Progress with respect to immigrants in the United States and humane immigration policy has been—and continues to be—“slow, painful and messy,” he observed.
Rather than looking first at laws and public policy, Carroll suggested Christians launch any discussion of immigration from a different starting point.
“Begin by recognizing the immigrants’ humanity and its significance for engaging the topic and framing legislation,” Carroll said.
God loves the immigrant
One aspect that made the Torah unique among ancient law codes was its concern for foreigners, sojourners and outsiders, he noted.
The Law of Moses included gleaning provisions, sabbath rest commands and other protections for the vulnerable. Those laws were accompanied by reminders that the people of Israel should treat strangers with dignity and kindness because they, too, were strangers in an unfamiliar land. The rituals of Israel, such as observance of Passover, served as tangible reminders from the Hebrews’ history of deliverance from forced labor in a foreign land.

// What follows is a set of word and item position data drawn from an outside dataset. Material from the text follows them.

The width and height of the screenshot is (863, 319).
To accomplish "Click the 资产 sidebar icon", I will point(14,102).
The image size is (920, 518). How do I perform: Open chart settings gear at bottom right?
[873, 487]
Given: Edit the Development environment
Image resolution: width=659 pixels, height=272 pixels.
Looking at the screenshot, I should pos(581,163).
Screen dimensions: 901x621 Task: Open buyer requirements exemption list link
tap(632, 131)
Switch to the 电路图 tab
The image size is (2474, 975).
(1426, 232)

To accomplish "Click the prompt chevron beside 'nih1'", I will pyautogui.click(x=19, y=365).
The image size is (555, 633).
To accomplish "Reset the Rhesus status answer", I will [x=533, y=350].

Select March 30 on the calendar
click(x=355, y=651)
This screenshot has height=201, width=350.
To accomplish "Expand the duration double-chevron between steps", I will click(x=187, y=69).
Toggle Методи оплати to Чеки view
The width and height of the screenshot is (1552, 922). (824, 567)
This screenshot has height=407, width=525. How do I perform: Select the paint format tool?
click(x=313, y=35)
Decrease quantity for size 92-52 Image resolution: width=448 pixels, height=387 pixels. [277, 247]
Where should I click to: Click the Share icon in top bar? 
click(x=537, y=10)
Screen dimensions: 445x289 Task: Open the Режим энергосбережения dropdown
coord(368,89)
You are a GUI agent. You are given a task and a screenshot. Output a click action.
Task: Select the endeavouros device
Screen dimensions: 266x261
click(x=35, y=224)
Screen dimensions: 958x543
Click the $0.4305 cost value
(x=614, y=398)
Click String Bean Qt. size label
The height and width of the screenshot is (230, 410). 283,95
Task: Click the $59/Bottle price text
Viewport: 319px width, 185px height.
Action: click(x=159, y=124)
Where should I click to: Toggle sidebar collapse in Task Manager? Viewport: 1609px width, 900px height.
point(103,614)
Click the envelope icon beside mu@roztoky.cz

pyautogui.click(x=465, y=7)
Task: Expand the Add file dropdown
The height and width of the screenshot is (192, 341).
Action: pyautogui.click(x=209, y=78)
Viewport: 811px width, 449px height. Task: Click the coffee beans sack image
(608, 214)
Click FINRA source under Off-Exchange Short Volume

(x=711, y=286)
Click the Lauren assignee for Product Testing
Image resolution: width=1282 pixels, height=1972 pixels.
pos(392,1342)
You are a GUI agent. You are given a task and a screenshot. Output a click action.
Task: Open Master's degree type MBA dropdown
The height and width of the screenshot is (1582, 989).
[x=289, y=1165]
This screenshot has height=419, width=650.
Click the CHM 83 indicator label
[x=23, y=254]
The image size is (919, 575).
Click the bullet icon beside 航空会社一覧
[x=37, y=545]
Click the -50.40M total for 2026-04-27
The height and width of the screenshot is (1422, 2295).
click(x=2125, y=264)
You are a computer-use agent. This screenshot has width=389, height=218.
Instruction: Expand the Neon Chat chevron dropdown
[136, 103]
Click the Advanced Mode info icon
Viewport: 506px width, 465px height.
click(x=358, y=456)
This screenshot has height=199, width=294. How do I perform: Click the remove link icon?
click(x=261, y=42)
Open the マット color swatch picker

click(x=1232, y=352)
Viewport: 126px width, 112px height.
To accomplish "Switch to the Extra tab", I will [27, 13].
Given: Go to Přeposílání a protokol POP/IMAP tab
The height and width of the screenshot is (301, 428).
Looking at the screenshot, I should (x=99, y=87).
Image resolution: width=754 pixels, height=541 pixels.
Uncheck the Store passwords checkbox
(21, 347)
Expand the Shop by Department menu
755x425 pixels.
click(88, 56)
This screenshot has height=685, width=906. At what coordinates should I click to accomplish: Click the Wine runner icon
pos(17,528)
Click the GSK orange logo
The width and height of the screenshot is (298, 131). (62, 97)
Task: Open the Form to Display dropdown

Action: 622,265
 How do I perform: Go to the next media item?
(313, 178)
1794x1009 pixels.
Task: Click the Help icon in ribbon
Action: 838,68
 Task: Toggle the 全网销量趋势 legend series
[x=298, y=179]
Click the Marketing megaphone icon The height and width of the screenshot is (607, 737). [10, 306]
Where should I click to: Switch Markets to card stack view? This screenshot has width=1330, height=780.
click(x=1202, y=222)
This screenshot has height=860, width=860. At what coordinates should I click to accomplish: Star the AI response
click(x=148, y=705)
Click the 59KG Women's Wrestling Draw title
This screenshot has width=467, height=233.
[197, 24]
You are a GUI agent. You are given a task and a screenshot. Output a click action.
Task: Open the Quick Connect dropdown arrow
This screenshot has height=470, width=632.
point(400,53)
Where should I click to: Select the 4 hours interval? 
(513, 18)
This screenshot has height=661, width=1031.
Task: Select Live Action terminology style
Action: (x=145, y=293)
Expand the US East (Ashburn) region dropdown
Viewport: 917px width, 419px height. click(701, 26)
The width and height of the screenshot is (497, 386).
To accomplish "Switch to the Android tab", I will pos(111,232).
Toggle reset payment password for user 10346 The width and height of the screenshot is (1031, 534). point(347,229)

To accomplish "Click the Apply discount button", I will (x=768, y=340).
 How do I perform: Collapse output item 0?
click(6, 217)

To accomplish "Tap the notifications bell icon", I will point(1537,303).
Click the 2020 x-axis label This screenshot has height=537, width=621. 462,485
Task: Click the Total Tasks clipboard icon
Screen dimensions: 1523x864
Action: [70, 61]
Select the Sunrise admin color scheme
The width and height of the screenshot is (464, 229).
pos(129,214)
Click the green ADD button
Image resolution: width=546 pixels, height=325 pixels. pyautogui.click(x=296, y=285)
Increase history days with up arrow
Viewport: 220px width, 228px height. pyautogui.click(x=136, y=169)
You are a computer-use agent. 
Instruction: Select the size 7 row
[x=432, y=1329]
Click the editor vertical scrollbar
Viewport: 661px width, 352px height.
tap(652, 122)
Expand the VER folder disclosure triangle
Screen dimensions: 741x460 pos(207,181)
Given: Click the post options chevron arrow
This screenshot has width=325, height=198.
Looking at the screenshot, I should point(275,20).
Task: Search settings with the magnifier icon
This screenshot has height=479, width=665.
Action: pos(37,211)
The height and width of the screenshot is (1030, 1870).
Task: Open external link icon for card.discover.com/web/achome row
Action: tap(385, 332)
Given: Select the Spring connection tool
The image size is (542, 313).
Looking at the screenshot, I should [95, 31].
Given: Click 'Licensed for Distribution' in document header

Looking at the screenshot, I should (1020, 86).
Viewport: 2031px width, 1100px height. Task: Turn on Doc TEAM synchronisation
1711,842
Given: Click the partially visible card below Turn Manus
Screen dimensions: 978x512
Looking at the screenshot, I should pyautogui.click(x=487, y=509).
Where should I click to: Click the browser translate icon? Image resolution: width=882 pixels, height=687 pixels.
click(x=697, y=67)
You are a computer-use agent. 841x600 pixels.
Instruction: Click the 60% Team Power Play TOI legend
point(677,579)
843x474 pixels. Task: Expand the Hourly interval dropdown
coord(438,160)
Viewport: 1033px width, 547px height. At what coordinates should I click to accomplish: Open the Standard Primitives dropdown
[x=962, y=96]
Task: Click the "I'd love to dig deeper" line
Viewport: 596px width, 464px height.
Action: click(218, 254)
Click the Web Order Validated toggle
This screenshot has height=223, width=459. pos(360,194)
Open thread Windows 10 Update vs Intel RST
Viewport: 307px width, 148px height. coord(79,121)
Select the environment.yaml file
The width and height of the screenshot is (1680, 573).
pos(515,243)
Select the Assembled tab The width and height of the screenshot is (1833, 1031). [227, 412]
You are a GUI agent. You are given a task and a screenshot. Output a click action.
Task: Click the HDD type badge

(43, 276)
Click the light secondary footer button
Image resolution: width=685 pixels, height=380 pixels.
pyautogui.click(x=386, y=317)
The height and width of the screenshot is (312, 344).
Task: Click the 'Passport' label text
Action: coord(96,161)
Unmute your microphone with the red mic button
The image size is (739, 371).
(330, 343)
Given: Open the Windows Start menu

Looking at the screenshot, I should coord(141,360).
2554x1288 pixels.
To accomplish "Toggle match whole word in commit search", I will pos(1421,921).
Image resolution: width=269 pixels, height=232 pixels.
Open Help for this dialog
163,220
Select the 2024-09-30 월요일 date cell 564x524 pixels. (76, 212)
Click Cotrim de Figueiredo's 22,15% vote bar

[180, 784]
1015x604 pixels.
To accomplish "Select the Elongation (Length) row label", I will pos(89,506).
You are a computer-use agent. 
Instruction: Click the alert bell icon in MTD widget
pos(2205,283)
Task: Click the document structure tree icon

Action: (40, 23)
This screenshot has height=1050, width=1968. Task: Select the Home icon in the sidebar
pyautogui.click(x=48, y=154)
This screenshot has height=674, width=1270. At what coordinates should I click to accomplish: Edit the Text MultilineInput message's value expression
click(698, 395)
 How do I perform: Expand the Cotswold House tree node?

Beyond the personal experience of Israel, passages such as Deuteronomy 10:17-19 also appeal to concern for immigrants based on God’s character.
“Why love the immigrant? Because God does,” Carroll said.
In both the Old Testament and New Testament, migration is used as a metaphor for faith, he observed.
“We have a different king. We have a different citizenship. And we should live different kinds of lives,” he said.
“We are strangers, and this should be a very strange place to us. … The problem that happens for Christians is that this place is no longer strange. We kind of like it and want to keep the strangers out.”